26 ottobre 2017

Sicurezza: il malware in CCleaner ha colpito le grandi aziende tecnologiche

CCleaner è un software per “pulire” i dispositivi che è stato compromesso dagli hacker: sono riusciti a inserire un malware all’interno del codice della app utilizzata da milioni di utenti. CCleaner è lo strumento di ottimizzazione e pulizia dei PC più popolare al mondo. Si tratta di una soluzione ritenuta affidabile e uno strumento utile per migliorare le prestazioni di PC e smartphone rimuovendo i file non necessari.
I ricercatori di Cisco Talos hanno scoperto che i server di download utilizzati da Avast (la compagnia che possiede CCleaner) sono stati compromessi al fine di distribuire il malware.
Per un periodo di tempo, la versione ufficiale di CCleaner 5.33 distribuita da Avast ha contenuto il payload di un malware multi-stadio aggiunto al processo di installazione” ha spiegato il team di Talos dando l’allarme.
L’attacco è stato strutturato in modo sofisticato. Prima la violazione dei sistemi di Piriform che ha consentito l’introduzione del malware e la distribuzione di massa della backdoor in CCleaner nella versione distribuita tra agosto e settembre 2017. Poi la backdoor è stata attivata e le centinaia di migliaia di copie di CCleaner hanno contattato un server centrale per scaricare il vero e proprio malware, in una classica strategia di Command&Control. In un primo momento non è stata rilevata alcuna traccia di questo codice maligno.

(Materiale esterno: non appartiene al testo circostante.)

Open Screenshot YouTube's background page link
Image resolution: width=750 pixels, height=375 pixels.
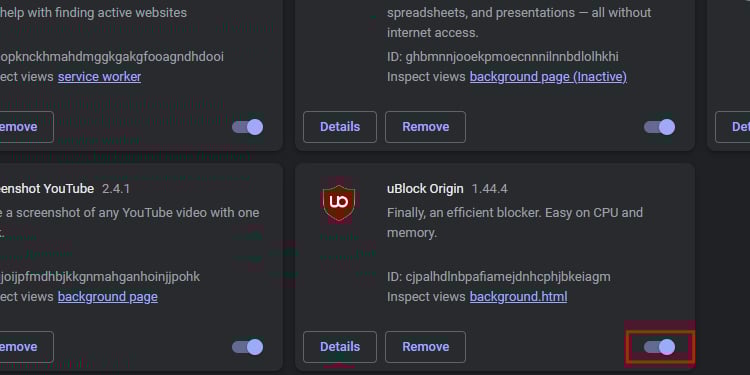tap(108, 297)
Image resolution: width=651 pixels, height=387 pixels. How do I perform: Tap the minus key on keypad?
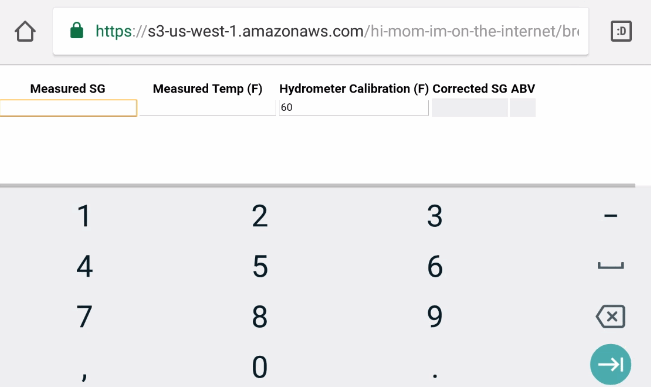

CCleaner: un malware per spiare i grandi della tecnologia

ccleaner
Talos sostiene che ogni settimana circa 5 milioni di utenti scaricavano il software. Inizialmente l’idea di tutti, probabilmente anche dei ricercatori Cisco che hanno scoperto la backdoor, era quella di trovarsi di fronte a un attacco hacker rivolto a tutti, a un colpo “sparato-nel-mucchio”, ma qui arriva la sorpresa. Nel mirino degli hacker erano “solo” i giganti della tecnologia: Microsoft, D-Link, Cisco, Samsung, Sony, VMware, Intel e altre note aziende del settore. Lo ha rivelato la stessa Cisco che, dopo aver scoperto il malware, ha fatto ulteriori approfondimenti.
Il malware si attivava solo quando riconosceva di essere all’interno di una rete con uno specifico dominio, tra quelli elencati.

Malware in CCleaner: contagiati 700mila dispositivi

L’attacco avrebbe contagiato 700.000 dispositivi in tutto il mondo e se, in una prima fase, si pensava che in realtà non avesse fatto danni o sottratto informazioni, si è venuto a sapere che il malware si è attivato su almeno 20 pc delle società elencate, andando a raccogliere informazioni e dati sensibili. Si è trattato quindi di un attacco su commissione, forse volto a colpire direttamente le aziende di tecnologie oppure per recuperare alte informazioni digitali, bug o debolezze per ulteriori successivi attacchi.
Questo cambia completamente la valutazione dell’episodio: si tratta di un attacco mirato in piena regola. C’è qualcuno che ha pagato gli hacker per carpire le informazioni ai grandi del mondo hi-tech. Si è scelto di utilizzare come veicolo CCleaner perché diffuso tra gli appassionati di tecnologia, quindi era probabile che molti dipendenti di quelle aziende lo avessero installato.